The first book, Why Rich Women Shoplift examines the case histories of wealthy female shoplifters who, despite seemingly having it all, make the self-defeating decision to steal. Klepto-Bismo focuses on women shoplifters ( “shoplifter addicts”) and their dependence of unnecessary psychiatric drugs.

The collusion between Big Pharma and psychiatry helps foster a state of shoplifter learned helplessness, which disenfranchises women, erodes their self-determination, and condemns them to a world suffused with pills. As of 2015 a large body of research indicates that the use of psychiatric medications has not worked out for unsuspecting women who steal or, for that matter, with other women misdiagnosed with a pseudo-psychiatric disorders. However, not all shoplifters are referred to psychiatrists for treatment, then inundated with dangerous psychotropic medications.

Some fortunate women shoplifters come to realize that the “psychological high” generated by their stealing is but one overt symptom of shoplifting addiction, and they’re now, in larger numbers, being referred to non-psychiatrist mental health professionals who believe that stealing is a behavioral addiction, rather than some sort of organic or brain disorder like diabetes. Digging into the interdependent tryst shared between Big Pharma, the government, and the psychiatric complex has convinced Dr. Brady and other forensic psychologists that explaining this entire cabal is far beyond the scope of a single book. Rather, in these eight chapters, he has delved into the collusion between the twenty-first century “medicine men” (psychiatrists) and Big Pharma, who combine their might to create what he contends is an attempt to control psychiatric patients, especially disenfranchised women.

A substantial portion of Klepto-Bismo is devoted to how psychiatric drugs have historically been used as a method to dominate people—a kind of drug control, if you will.

Dr. Brady says: “I won’t sugarcoat it—this is absolutely what I believe most psychiatrists have been trained to do, and what many of them devote their practices to. Prescribing powerful psychoactive drugs.”

When you closely examine the medical practices used by today’s psychiatrists, they are reminiscent of the fallacious techniques used by the old medicine men yet these doctors come fully equipped with modern technologies such as MRIs, brain maps, and sacks stuffed full of new psychotropic drugs. Connecting the theories of old psychiatry to the beliefs of modern psychiatry illuminates that both eras are similarly marked by an unswerving need to believe that psychological issues can simply be reduced to vague, unproven organic bases or equally vague neurotransmitter issues. Women shoplifter addicts’ brains don’t short out like a broken electrical outlet in your home.

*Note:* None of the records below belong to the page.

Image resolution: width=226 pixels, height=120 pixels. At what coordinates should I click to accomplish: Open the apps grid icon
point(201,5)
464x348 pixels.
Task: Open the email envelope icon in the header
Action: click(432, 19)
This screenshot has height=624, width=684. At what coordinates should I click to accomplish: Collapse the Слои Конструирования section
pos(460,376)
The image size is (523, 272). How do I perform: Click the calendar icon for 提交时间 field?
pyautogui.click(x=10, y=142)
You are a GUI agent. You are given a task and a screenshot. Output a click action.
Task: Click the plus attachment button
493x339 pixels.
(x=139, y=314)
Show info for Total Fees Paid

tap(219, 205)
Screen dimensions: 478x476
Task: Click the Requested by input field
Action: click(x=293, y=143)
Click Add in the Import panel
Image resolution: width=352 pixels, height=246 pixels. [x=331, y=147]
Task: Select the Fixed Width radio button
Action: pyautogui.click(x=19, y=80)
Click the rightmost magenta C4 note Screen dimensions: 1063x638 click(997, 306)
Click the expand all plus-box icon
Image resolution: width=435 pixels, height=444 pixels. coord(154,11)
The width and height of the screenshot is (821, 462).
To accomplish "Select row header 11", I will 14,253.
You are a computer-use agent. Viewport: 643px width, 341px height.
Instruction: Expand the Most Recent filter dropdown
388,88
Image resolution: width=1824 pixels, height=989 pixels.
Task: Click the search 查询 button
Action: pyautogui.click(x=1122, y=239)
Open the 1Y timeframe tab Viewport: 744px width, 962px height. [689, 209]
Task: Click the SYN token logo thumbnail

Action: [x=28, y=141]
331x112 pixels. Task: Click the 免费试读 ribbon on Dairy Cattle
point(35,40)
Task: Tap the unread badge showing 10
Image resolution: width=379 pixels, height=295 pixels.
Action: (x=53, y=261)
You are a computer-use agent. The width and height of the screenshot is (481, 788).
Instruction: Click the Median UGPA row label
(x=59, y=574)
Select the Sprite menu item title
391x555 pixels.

It’s a controversial notion, but Dr. Brady posits that deep down, psychiatrists, seeking patient containment have, over several decades, advanced their controlling roles by prescribing medications. Therefore, one goal of Klepto-Bismo is to help inform readers of the dangers of allowing doctors, who themselves are not sure what the effects of the drugs they prescribe. Psychiatry’s achievement of its endgame is tied to the number of prescriptions that psychiatrists, goaded on by Big Pharma, can write Klepto-Bismo presents actual patient accounts and historical evidence that the real goal for the use of psychiatric drugs is for patient management.

It’s time to work on curing this country’s prescription drug epidemic the psychiatrists don’t want you to see—yet is as transparent as a discarded bottle of pills.